“He shows up…the impact is huge.”
High school can be a tough time in a young person's life, full of temptations and opportunities. For many teenagers, team sports offer a way to avoid trouble and build strengths they will soon need as adults.
But athletic programs can't exist without community support. At Rancho Cotati High School in Rohnert Park, every football game for the past 17 years has kicked off on schedule, thanks to the Cougar's volunteer physician, Michael Sweeney, MD.
He shows up with sutures and splints, ready to treat injuries -- but his eye is on the big picture. "The impact of sports is huge. Some of these kids leave gangs to join the team. They get a new mindset, learn to take care of themselves and stay strong."

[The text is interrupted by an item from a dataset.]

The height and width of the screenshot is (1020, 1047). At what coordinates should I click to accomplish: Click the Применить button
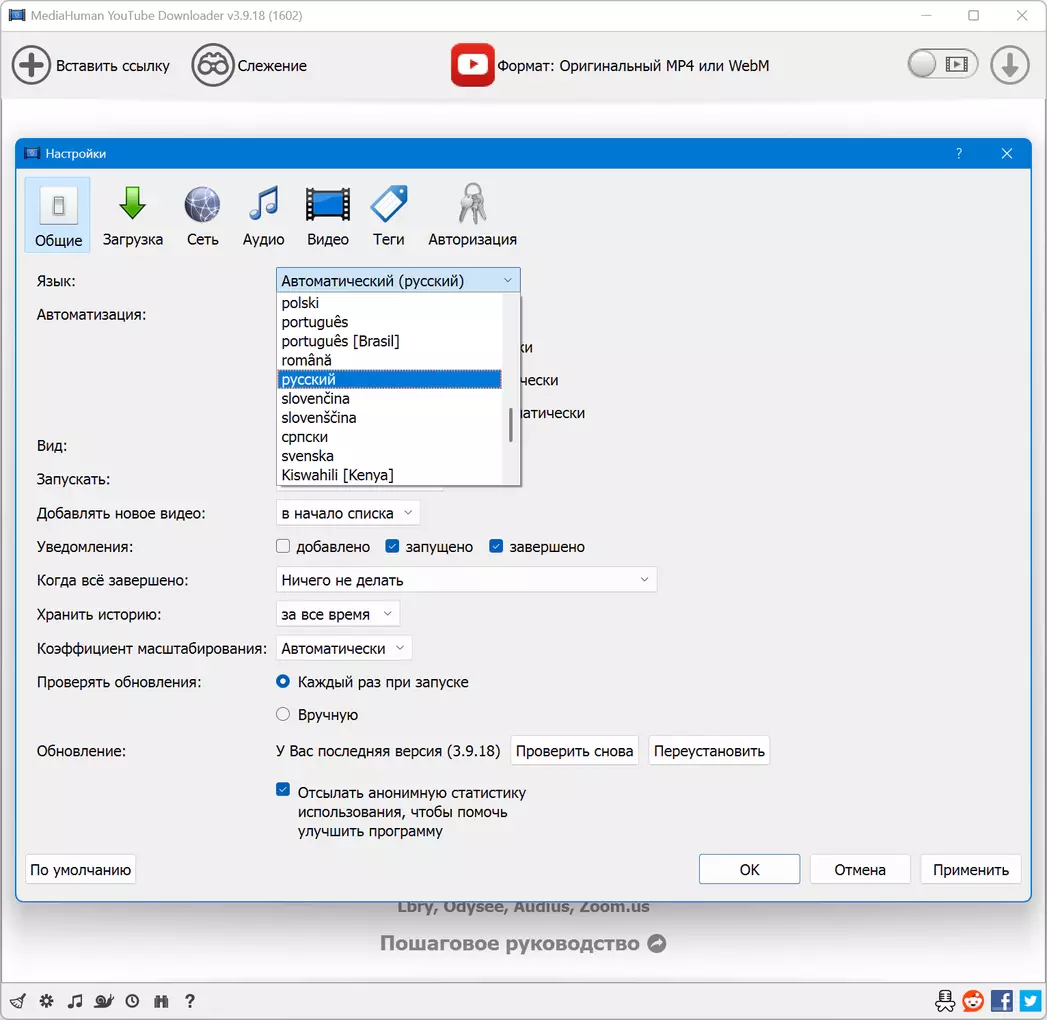pyautogui.click(x=970, y=870)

Coach Ed Conroy says they've come a long way together. "At our first game, we had injuries and Mike looked at me and asked, 'Do we still have enough kids to play the game?' He's been key in building the teams, and he feels the same way we feel -- like they're our adopted sons."
When Lupe Malnati's sons were on the team, she depended on Dr. Sweeney for advice about more than just football. "I had so many fears. He told me, 'All we can do is warn them about the dangers out there -- disease, injury, and broken hearts.' He really understands teenagers."
And the players? They're glad to have a sports doctor who knows when they should stop. "If someone has a concussion, Dr. Sweeney won't give him his helmet back," says Jason Key. "He knows what's best for us.”